• _Assigned task_
Copy each line in the data below that contains the word "click".

• _Data records_

◆ ◆ ◆ ◆ ◆

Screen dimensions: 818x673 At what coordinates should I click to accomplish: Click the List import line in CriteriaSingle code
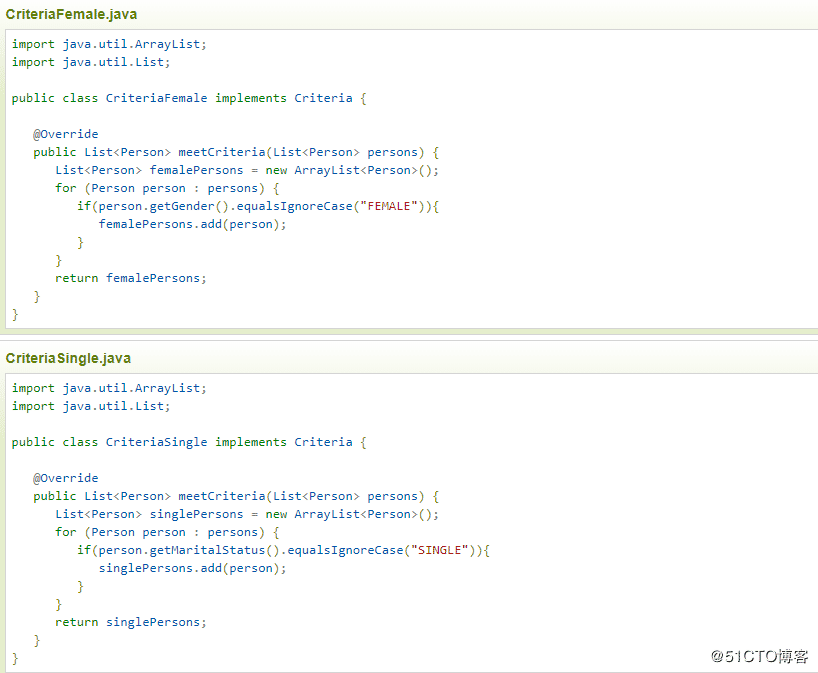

◆ ◆ ◆ ◆ ◆

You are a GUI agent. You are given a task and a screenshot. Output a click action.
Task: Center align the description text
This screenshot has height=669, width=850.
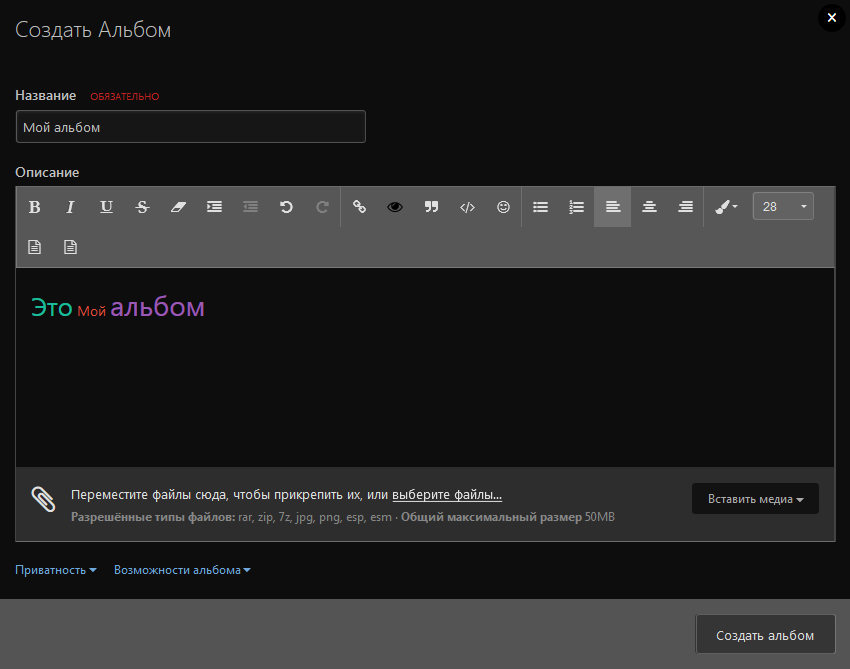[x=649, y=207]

◆ ◆ ◆ ◆ ◆

• _Task answer_
Screen dimensions: 818x673 At what coordinates should I click to accomplish: Click the List import line in CriteriaSingle code
You are a GUI agent. You are given a task and a screenshot. Output a click action.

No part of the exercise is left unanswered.